Te voy a contar otra de las reflexiones que suelo hacer: los ayuntamientos, turísticos sobre todo, en infinidad de ocasiones –me da la impresión, no sé por qué– botan el dinero en muchas cosas. El apoyar a un grupo folclórico no consiste en que en determinadas ocasiones le ofrezcan cuatro actuaciones y le den unas pesetas a lo largo del año. El apoyar a un grupo va más allá. Los ayuntamientos tienen la obligación de hacerlo bien. Sucede que, por ejemplo, a veces surge el apoyo, se conceden actuaciones por diferentes barrios. Pero no se hacen intercambios entre los municipios de la isla o entre islas. Tenemos más grupos que nunca dentro del panorama folclórico, y, sin embargo, los estamos quemando por mandarlos siempre al mismo sitio, siendo la misma cartelera año tras año en esta u otra fiesta. La gente acaba por aburrirse. Y, lo que es peor, el grupo termina con la sensación de que ni siquiera se le escucha cuando está sobre el escenario; pierde la motivación. El abrir nuevos horizontes hace que el grupo crezca. No entiendo cómo ayuntamientos del mismo signo político, con muchos grupos en sus municipios, no se lleguen a poner de acuerdo para llevar un grupo al otro. No creo solo que no se hayan puesto de acuerdo, sino que son tan cómodos que ni se lo han planteado.

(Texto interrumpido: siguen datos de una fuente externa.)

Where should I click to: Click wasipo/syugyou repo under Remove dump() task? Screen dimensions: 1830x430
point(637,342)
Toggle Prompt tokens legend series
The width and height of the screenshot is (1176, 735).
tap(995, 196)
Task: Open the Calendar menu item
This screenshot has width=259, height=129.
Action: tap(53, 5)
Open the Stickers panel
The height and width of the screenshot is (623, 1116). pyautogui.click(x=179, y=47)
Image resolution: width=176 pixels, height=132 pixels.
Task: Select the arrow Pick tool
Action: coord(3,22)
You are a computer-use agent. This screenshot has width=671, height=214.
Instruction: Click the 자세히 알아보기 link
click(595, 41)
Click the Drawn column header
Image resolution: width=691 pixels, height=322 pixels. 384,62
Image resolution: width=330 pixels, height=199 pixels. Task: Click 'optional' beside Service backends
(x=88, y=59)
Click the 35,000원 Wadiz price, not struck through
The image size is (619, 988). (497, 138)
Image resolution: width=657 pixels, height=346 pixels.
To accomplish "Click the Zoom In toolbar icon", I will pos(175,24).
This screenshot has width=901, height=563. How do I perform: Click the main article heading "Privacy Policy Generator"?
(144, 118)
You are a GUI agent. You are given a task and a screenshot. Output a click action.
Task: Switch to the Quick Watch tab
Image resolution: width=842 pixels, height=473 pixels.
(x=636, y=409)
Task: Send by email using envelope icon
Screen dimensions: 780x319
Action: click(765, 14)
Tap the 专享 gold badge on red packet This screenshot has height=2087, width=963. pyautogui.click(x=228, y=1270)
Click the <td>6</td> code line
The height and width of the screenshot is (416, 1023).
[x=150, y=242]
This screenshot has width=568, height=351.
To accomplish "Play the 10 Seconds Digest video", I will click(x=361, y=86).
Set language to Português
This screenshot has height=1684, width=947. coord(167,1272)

Como profundo conocedor del funcionamiento de un CIT, ¿qué aportan estos organismos a la promoción del folclore? En las reuniones conjuntas de estos entes, ¿existe preocupación por potenciar esta labor?
Te voy a relacionar los Cits con el Patronato de Turismo de Tenerife, que es el que conozco, y con todas las ferias internacionales.
En cuanto a promocionar el folclore se ha hecho un gran esfuerzo. Ha sido el organismo que en más ocasiones ha sacado grupos de nuestra tierra, para ofrecerlos a todas las gentes que han acudido a las ferias.
En los últimos años he visto que se ha bajado muchísimo. No sé si la razón es económica, que no se puede llevar al grupo por el número de personas que lo forman o que se quiere exportar otras cosas. Lo que sí sé, y conmigo lo podrían decir muchísimas personas que hayan visitado esas ferias, que cuando uno lleva un buen grupo folclórico, con un buen cuerpo de baile, cuando llevan unos trajes que se saben explicar, porque, a veces, hay que recordarles a los grupos que debe explicar todo aquello que lleva, sus costumbres, sus tradiciones, de dónde vienen los trajes, en esas circunstancias, esa feria goza de una importantísima repercusión. Y no solo para el turista que luego nos va a visitar, sino para que aquellas personas sepan algo más de nuestra tierra.
Los CITs reciben una subvención tan pequeña del Cabildo, que con ese dinero muy poquitas cosas se puede hacer a lo largo del año. No hemos sido capaces, por otra parte, en los municipios que yo conozco, que las gentes se incorporen al CIT en calidad de asociados, que se integren en sus Juntas Directivas, con nuevas ideas. Así, lógicamente, el funcionamiento de estos organismos deja mucho que desear.
Sabemos que quien manda es don dinero y muy poco puede hacerse con un presupuesto que ronda, como muy arriba, el millón de pesetas anual.